• **TEXTO PROPORCIONADO**

^^^^^^^^

Se ha destacado con frecuencia la parcial indefinición que suele ser inherente a la fórmula “gobierno corporativo”, convertida en un tópico habitual no sólo procedente en el marco de las grandes sociedades cotizadas en Bolsa sino extendido, como una medida de necesaria consideración, en el contexto de los distintos operadores económicos en el mercado; y ello, sin perjuicio de que, desprovisto del apéndice “corporativo”, también se use en relación con instituciones y entidades de relieve público, por lo común alejadas de la actividad económica organizada en el mercado.
Se trata, desde luego, de una constatación correcta y de ahí la común tendencia a precisar, en el orden normativo, los muchos aspectos que convergen en la citada fórmula, cuyo sentido, más allá de su referida generalización, se manifiesta de manera plena y sin duda problemática en el contexto de las sociedades mercantiles, y no sólo de las grandes. No conviene ignorar, con todo, que a éstas últimas se refiere de manera necesaria uno de los pilares fundamentales de su regulación, como es el que constituyen los, así llamados, códigos de gobierno corporativo.
No resulta difícil de entender el debate permanente que, desde hace décadas, afecta al gobierno corporativo, dentro del terreno societario, generalmente asociado a dos vertientes de distinto alcance. Por un lado, hay que destacar al relevante asunto de su regulación y la presencia en dicho ámbito, como se acaba de señalar, de los citados códigos, ejemplo característico donde los haya del llamado “Derecho blando”; y ello, sin perjuicio, claro está, de las destacadas normas de Derecho firme susceptibles de ser incluida dentro del temario que nos ocupa.

^^^^^^^^

Extracto del conjunto de datos:
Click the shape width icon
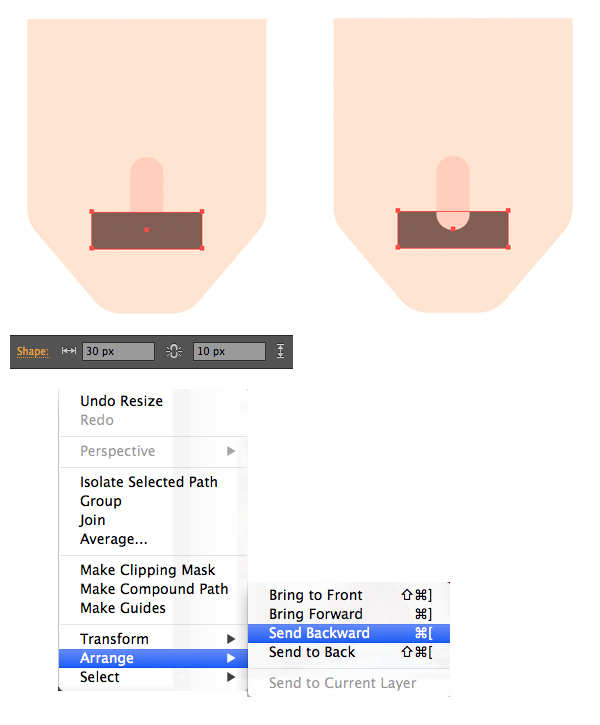 (69, 351)
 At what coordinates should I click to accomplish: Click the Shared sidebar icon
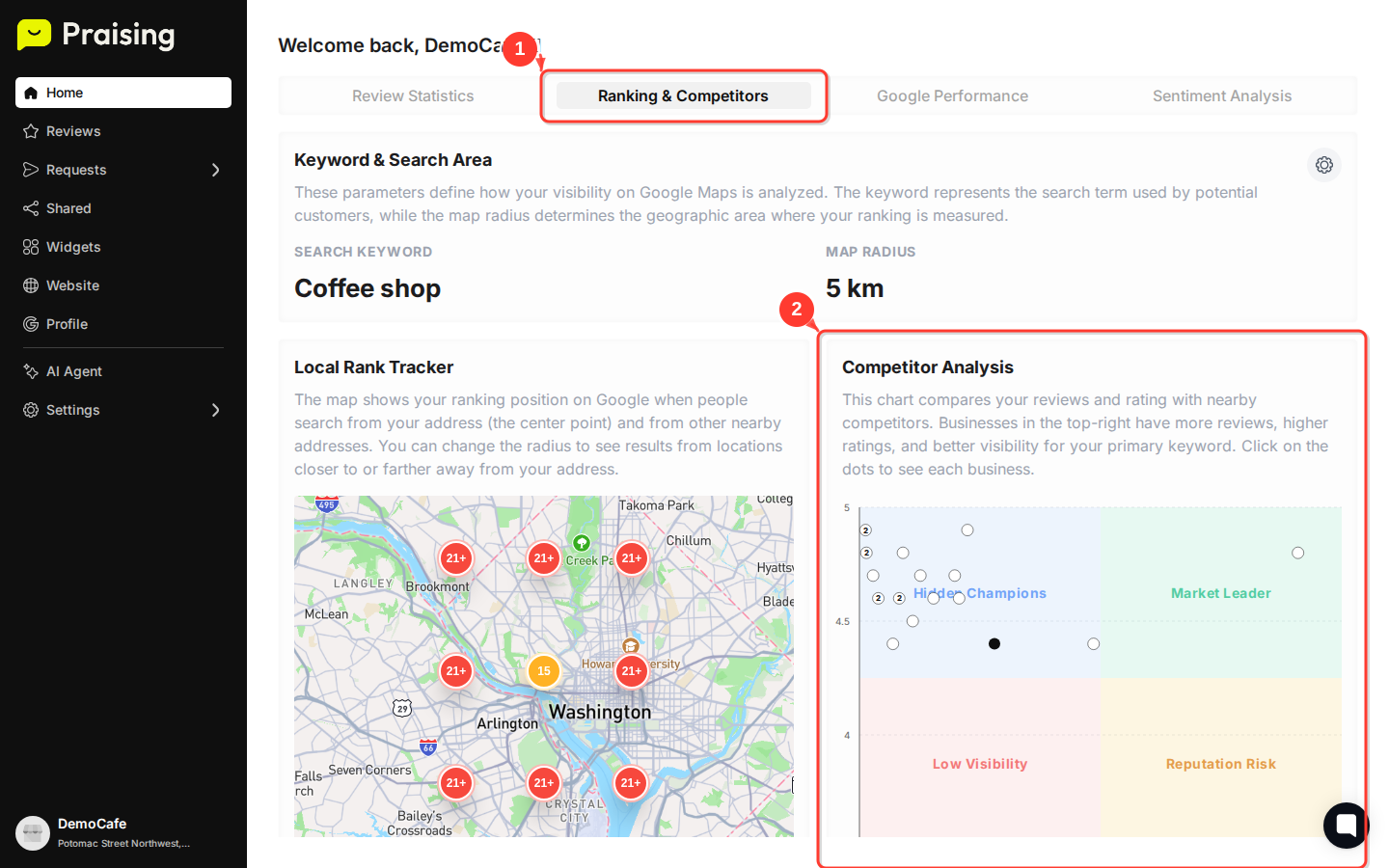coord(30,208)
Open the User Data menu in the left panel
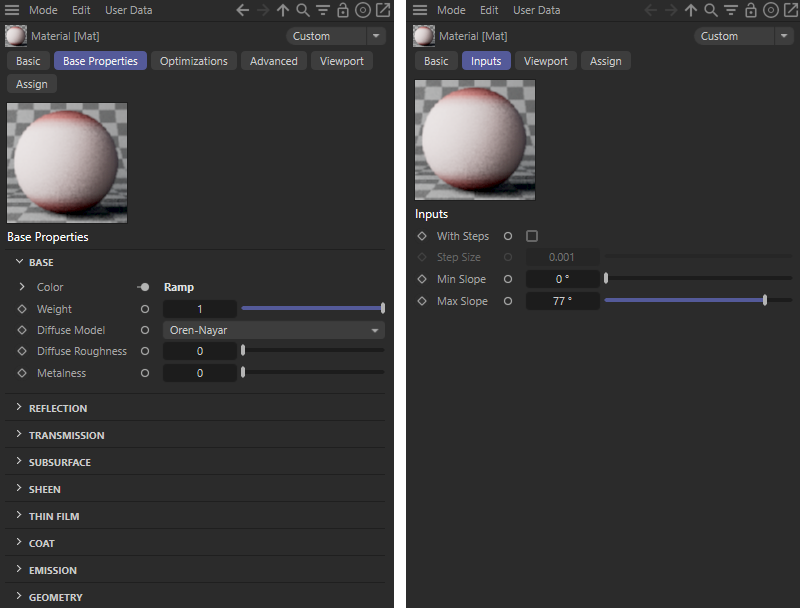800x608 pixels. [128, 10]
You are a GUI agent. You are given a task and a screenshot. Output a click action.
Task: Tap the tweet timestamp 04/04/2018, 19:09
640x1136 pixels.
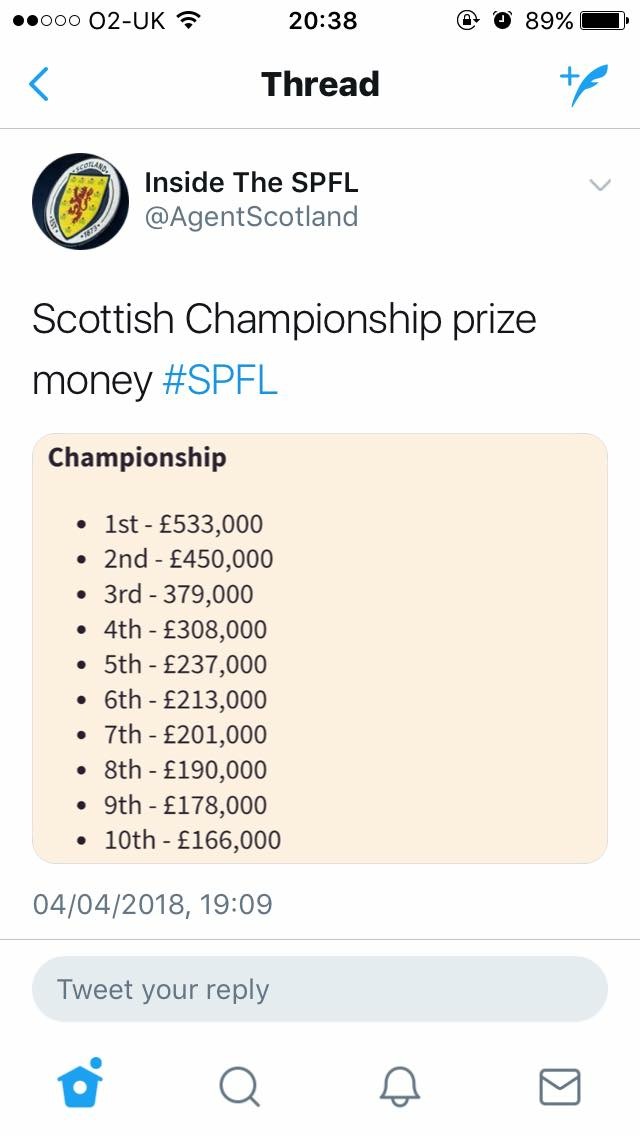click(x=153, y=904)
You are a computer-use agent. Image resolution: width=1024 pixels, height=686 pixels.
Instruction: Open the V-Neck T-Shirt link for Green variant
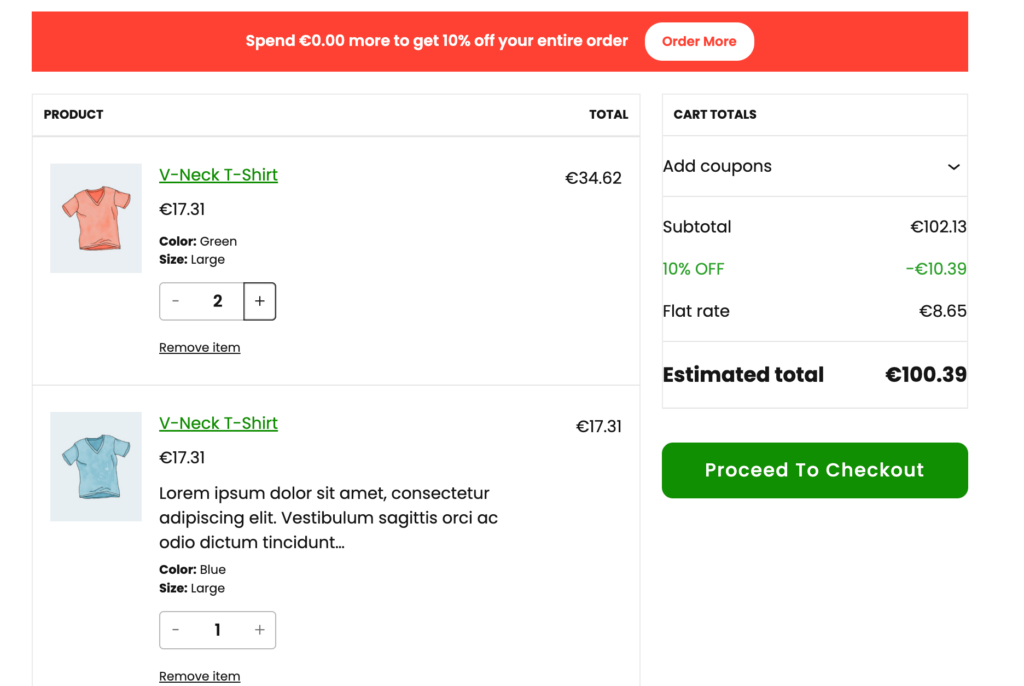pyautogui.click(x=218, y=175)
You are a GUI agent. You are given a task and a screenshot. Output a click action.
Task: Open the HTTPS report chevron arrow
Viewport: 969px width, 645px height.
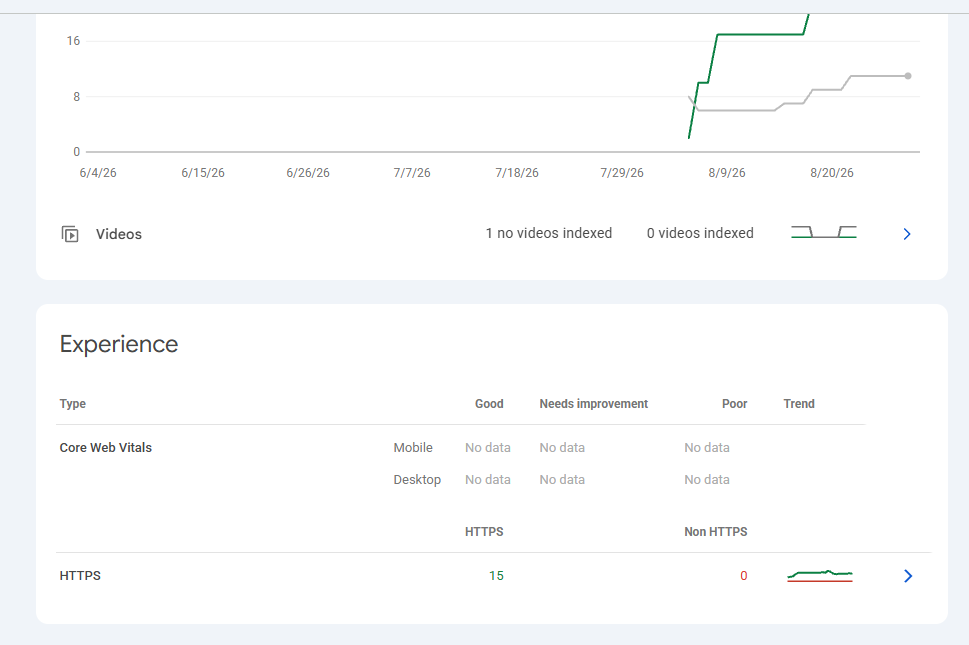907,576
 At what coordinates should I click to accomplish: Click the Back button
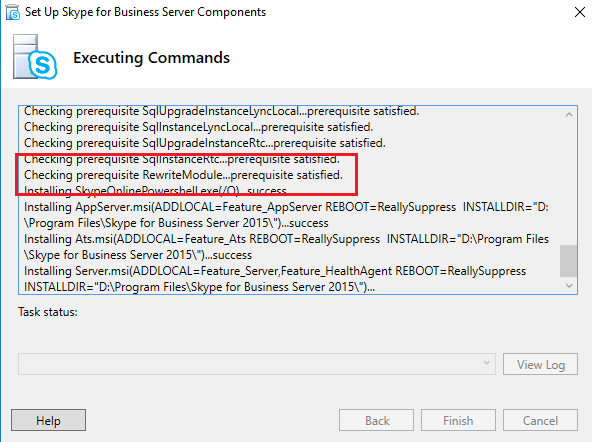[376, 420]
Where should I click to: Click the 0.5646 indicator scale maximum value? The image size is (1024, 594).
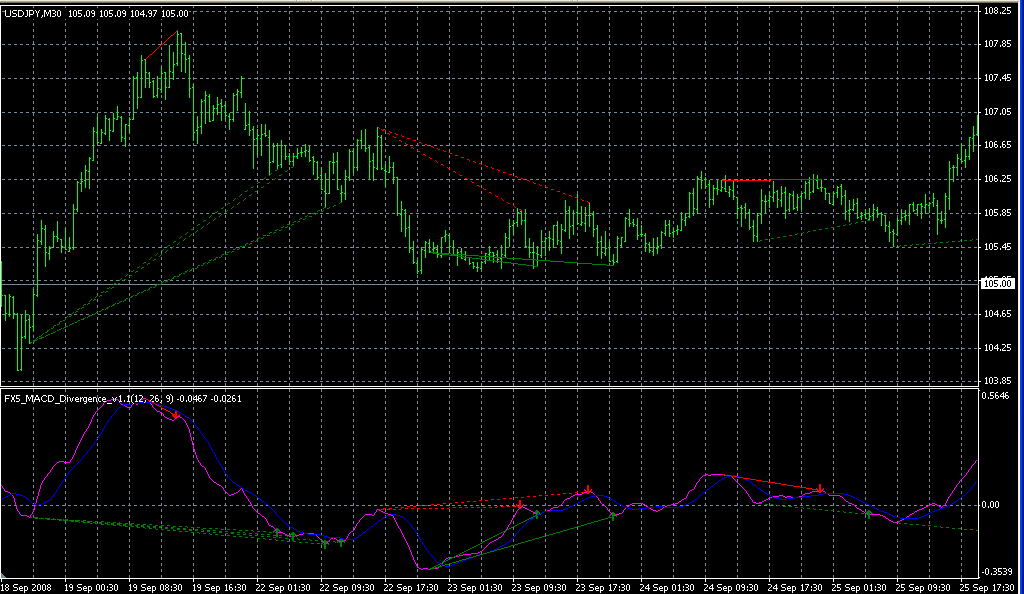998,396
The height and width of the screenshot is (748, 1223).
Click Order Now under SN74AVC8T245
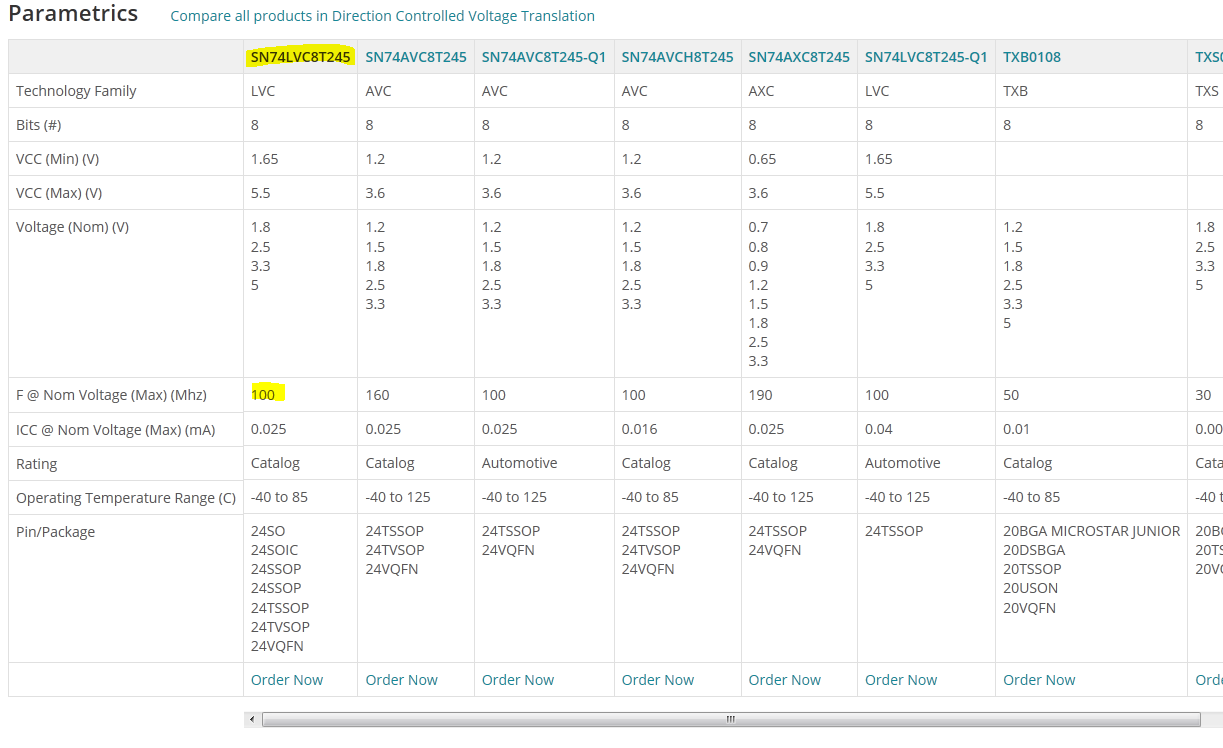click(402, 680)
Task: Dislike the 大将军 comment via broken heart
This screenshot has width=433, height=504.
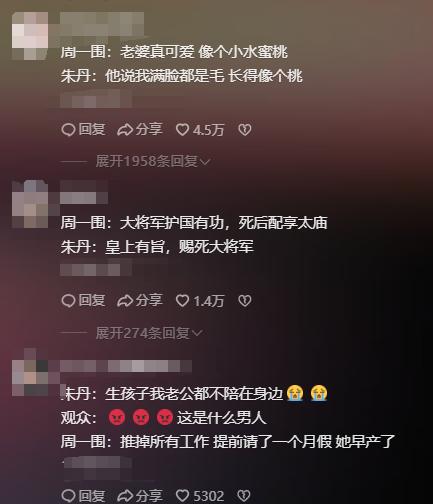Action: pyautogui.click(x=245, y=301)
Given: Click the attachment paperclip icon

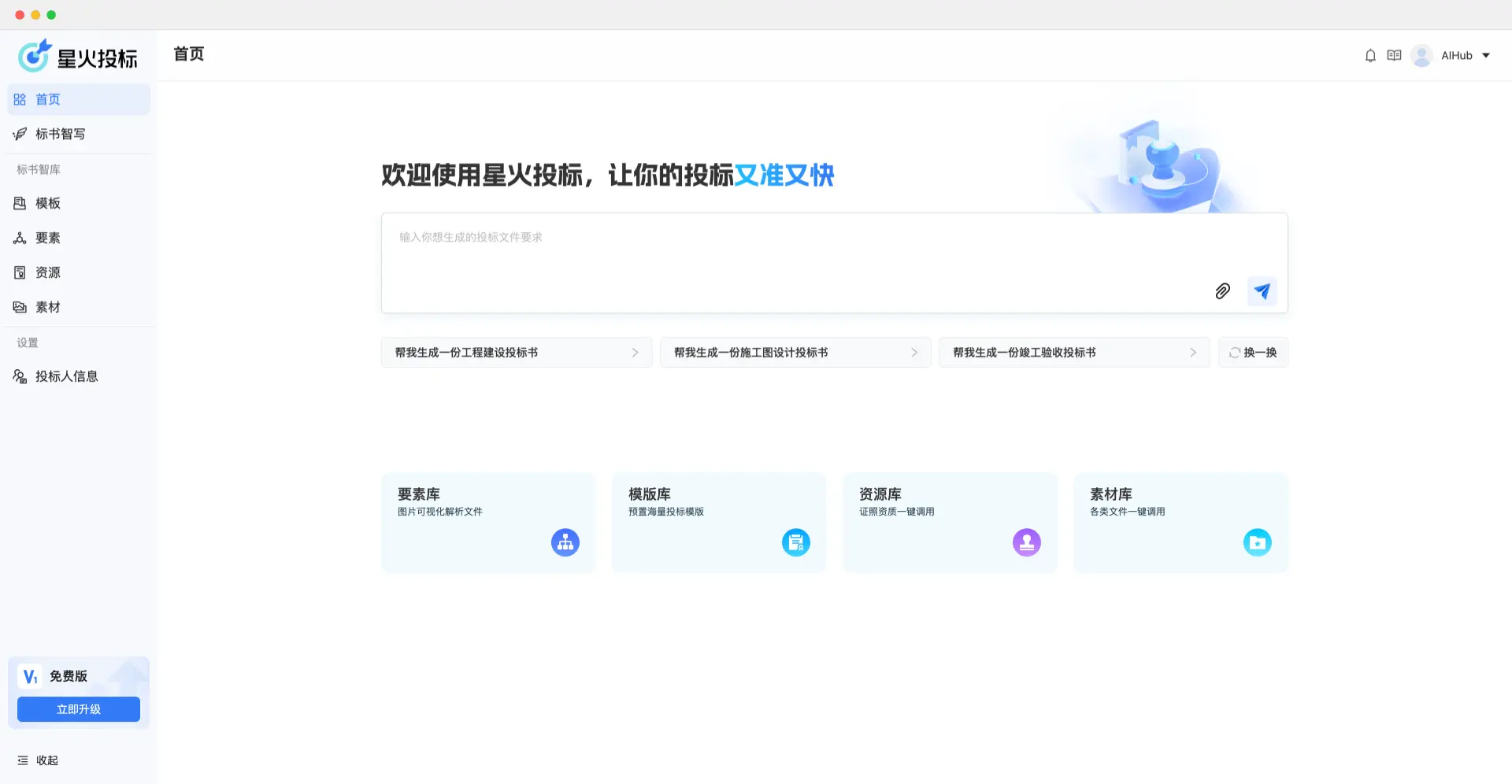Looking at the screenshot, I should (x=1222, y=291).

^^^^^^^^

Prosigue el texto sobre el gobierno corporativo a partir de su última oración. El listado no es necesario para resolver la tarea.

Por otro lado, es preciso aludir a la paulatina ampliación de materias que se cobijan bajo la indicada fórmula y que van claramente más allá de su tradicional fijación en el órgano de administración de las sociedades. De tal circunstancia es buena prueba, precisamente, el código de buen gobierno de las sociedades cotizadas (CBGSC), vigente entre nosotros, donde, entre otros asuntos, las materias propias de la responsabilidad social y la sostenibilidad han experimentado un notable desarrollo. Pero también debe destacarse que la atención preferente al consejo de administración de dichas sociedades no sólo se mantiene sino que se va incrementando con nuevos y más incisivos principios y recomendaciones en torno a los diferentes elementos que conforman la arquitectura y el funcionamiento de este trascendental órgano societario; al mismo tiempo, proliferan a lo largo del código otros tantos enunciados repletos de detalles diversos en torno al estatuto y la posición concreta de los distintos consejeros y cargos del consejo.
No es fácil resumir aquí la trascendencia efectiva y concreta que en la práctica de las sociedades cotizadas está teniendo (porque resulta preciso utilizar el presente continuo) el singular aparato ordenador que representan los códigos que nos ocupan y su pretensión, desde luego explícita, de conseguir un “buen” gobierno corporativo. Como es natural, la valoración, a tal efecto, no puede ser genérica o, si se prefiere, mundial, pues las numerosas diferencias existentes entre los distintos países que los poseen, que incluyen aspectos, a la vez, jurídicos y empresariales, impiden este tipo de operación intelectual.
Además, la idea misma del Derecho blando, esencial para la existencia y configuración de esos mismos códigos, con el importante corolario del principio comply or explain, resulta ajena, por lo común, a la tradición propia de la gran mayoría de los ordenamientos; se hace necesario, por tanto, avanzar en el análisis propiamente jurídico de ese modo de ordenación a fin de evitar formalismos y generalidades, seguramente dos graves inconvenientes no tanto de los códigos de gobierno corporativo, sino, más precisamente, de su puesta en práctica, tanto dentro como fuera de nuestras fronteras.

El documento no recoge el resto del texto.